In another development in recent years, bioabsorbable polymer stents have been used to open blocked heart arteries and as they contain no metallic meshes, they are completely absorbed by the body in 3 years leaving the artery in its natural state without the need for long term blood thinning medication. These polymer “stents” have limited sizes and require cardiologists who are experienced in using these polymer “stents” to achieve good results.
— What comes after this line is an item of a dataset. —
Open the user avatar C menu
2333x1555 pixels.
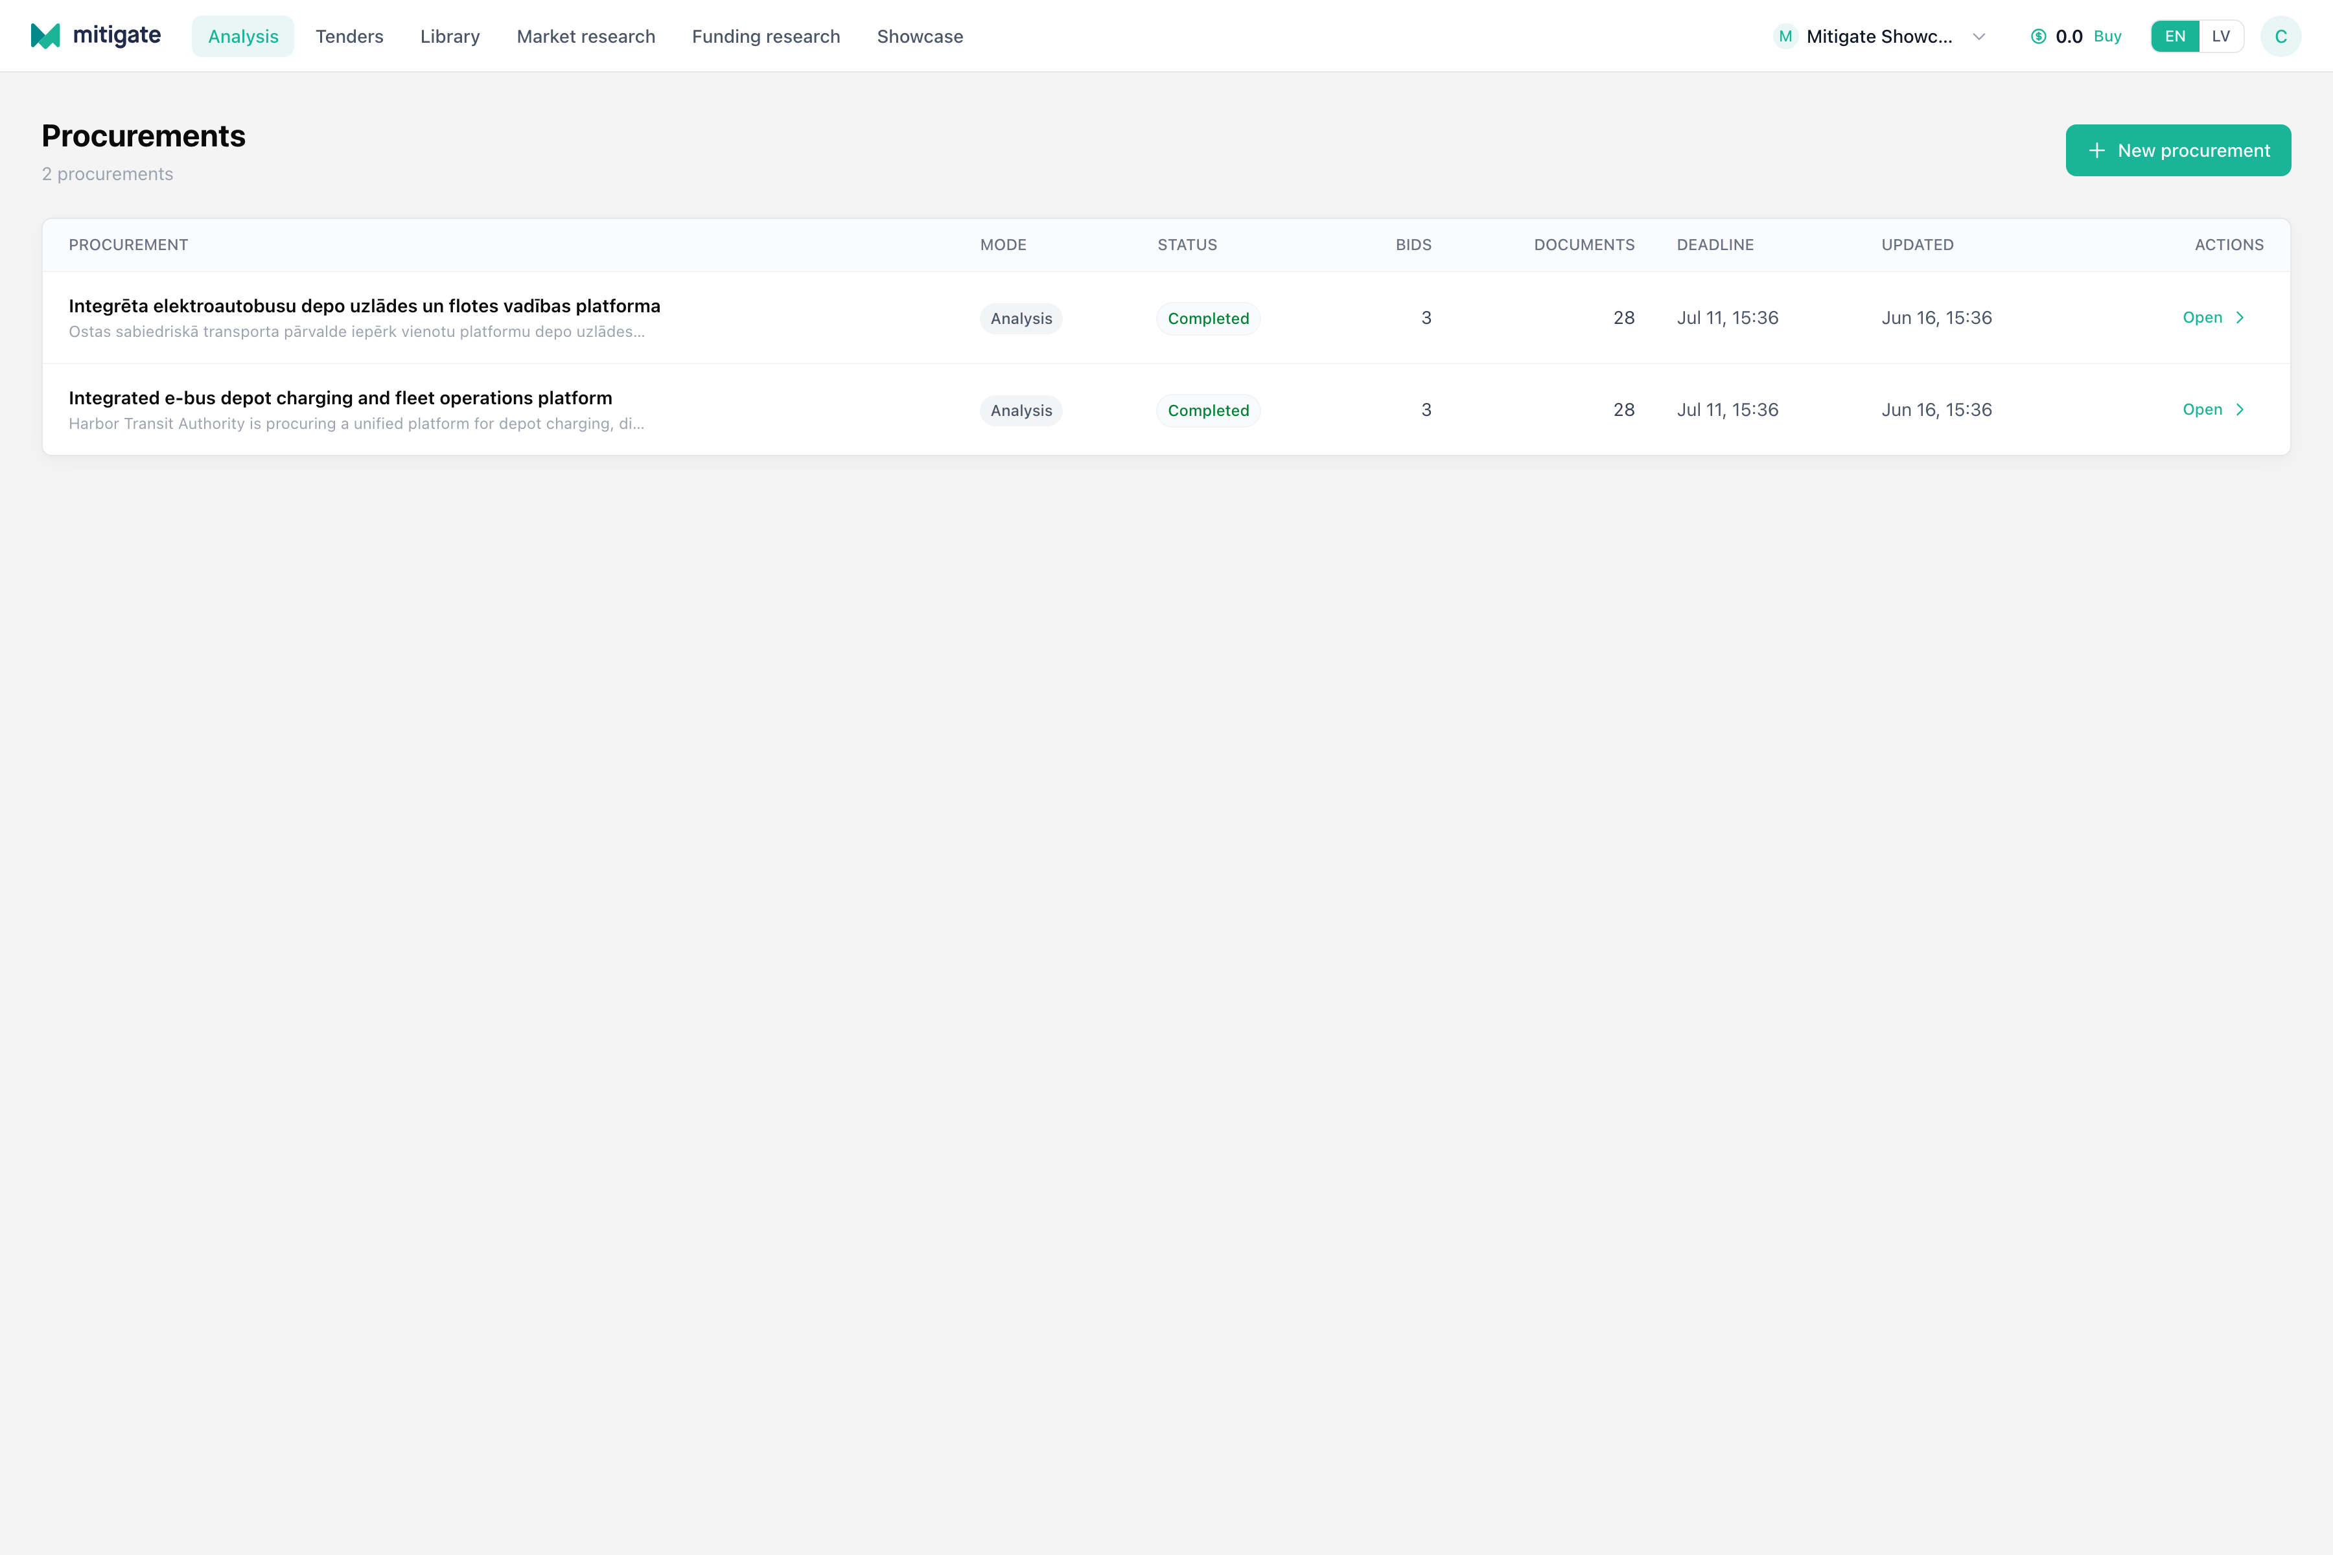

In the “Stent deployment Techniques on cLinicaL outcomes of patients treated with the cypheR stent (STLLR) study”, it was found that in almost two thirds of the procedures, the stent did not fully cover the injured or diseased narrowed segment of the heart artery (termed as geographical miss or GM). Routinely, in most PCI procedures, the narrowed segment is initially widened with a balloon dilatation before a stent can be passed through. The injured segment is due to the balloon induced trauma to the vessel wall when it was inflated to widen the channel. At 1-year follow-up, the incidence of repeat heart procedures was more than 2-fold (5.1% versus 2.5%) and there was a 3-fold increase in heart attacks (2.4% versus 0.8%) in patients with GM compared to those with no GM. As discussed earlier, pre-planning with CT scan can ensure choosing a stent of appropriate length and hence avoid the complications associated with GM.
Getting the best outcomes
Get the best outcomes with the following key pointers : –
• For emergency PCI, if there is severe blockage of multiple heart arteries, same hospitalisation PCI, where feasible, gives the best outcomes. “Incomplete” PCI may increase your risk of a heart attack and death;
• If you are suspected to have significant heart artery disease, a non-invasive CT scan of the heart arteries is a less costly and safer alternative to CAG. The CT scan will allow better pre-planning to reduce complications and avoid GM;
• Wherever possible, you should consider using a stent that will allow you to avoid lifelong blood thinning medications;
• If you are young, a bioabsorbable polymer “stent” should be considered;
• Current data shows that the larger the number of PCIs performed by the doctors annually, the lower the risk of complications. The 2013 AHA and ACCF Clinical Competence Statement on Coronary Artery Interventional Procedures recommend that cardiologists perform 50 or more PCIs a year to maintain competency. Where possible, especially if there are multiple blockages in multiple heart arteries, a highly experienced cardiologist with good outcomes should be considered for complex procedures;
• Non-compliance with blood thinning medications can lead to clot formation in the stents and even occlusion of the stents. Poor control of risk factors such as high cholesterol, diabetes mellitus, high blood pressure and smoking can lead to progression of disease. Amongst these risk factors, the presence of diabetes mellitus consistently increases the risk of re-narrowing of the heart arteries. Hence, compliance with medication and good risk factor control will contribute to good outcomes.